:: Available data ::

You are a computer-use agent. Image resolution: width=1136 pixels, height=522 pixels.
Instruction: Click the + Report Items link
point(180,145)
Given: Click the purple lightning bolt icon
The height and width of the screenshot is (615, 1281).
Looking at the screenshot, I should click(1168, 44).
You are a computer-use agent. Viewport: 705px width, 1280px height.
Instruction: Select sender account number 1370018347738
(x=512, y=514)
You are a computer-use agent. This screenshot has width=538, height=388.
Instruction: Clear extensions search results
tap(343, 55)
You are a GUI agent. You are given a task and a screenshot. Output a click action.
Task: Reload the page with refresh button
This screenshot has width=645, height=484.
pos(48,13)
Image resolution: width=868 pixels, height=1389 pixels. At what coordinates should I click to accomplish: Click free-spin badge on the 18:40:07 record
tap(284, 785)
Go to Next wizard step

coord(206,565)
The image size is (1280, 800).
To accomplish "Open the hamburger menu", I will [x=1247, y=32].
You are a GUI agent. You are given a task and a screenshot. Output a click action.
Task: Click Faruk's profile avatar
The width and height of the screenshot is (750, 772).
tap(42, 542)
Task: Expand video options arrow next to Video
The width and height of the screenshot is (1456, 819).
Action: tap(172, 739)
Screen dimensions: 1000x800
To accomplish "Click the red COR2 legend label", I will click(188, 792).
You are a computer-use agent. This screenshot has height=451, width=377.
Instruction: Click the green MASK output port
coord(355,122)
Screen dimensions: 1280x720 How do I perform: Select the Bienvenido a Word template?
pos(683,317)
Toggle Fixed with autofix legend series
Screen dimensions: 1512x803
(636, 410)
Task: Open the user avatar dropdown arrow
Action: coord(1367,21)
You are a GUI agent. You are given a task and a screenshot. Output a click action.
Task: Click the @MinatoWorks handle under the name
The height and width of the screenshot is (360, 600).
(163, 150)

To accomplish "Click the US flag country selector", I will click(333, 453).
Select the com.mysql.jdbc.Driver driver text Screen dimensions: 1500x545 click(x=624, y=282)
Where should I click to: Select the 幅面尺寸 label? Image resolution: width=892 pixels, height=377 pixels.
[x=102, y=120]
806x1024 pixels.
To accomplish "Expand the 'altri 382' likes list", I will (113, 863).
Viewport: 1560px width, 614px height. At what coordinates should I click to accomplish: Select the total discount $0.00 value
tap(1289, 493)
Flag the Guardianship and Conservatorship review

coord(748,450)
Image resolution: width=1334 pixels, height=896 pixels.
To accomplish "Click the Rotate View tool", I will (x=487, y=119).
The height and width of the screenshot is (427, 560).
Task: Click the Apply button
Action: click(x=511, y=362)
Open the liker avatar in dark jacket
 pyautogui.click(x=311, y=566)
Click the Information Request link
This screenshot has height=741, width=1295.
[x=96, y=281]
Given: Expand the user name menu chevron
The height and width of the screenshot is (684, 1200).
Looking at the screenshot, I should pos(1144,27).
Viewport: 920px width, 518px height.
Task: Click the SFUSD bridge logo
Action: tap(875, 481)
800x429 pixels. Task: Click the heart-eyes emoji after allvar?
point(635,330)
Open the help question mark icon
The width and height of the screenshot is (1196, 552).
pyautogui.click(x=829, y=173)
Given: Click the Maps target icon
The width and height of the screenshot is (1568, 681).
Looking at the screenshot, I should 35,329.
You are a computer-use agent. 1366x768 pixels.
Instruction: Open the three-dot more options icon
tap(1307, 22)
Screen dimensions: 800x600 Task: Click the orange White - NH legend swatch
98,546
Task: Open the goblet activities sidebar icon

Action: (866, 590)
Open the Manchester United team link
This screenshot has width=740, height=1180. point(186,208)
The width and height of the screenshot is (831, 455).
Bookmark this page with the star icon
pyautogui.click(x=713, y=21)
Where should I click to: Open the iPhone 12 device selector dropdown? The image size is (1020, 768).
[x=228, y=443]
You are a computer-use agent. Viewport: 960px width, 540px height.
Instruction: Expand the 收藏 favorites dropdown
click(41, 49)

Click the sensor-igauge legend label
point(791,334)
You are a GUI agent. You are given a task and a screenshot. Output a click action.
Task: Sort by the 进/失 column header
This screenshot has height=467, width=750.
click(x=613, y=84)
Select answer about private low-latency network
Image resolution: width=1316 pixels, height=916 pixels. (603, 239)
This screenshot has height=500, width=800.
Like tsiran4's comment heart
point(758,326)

:::

### What the task asks:
Restate exactly, and only, every line from the one that contains "Task: Sort by the 进/失 column header" through the last line of the records.

### Written solution:
Task: Sort by the 进/失 column header
This screenshot has height=467, width=750.
click(x=613, y=84)
Select answer about private low-latency network
Image resolution: width=1316 pixels, height=916 pixels. (603, 239)
This screenshot has height=500, width=800.
Like tsiran4's comment heart
point(758,326)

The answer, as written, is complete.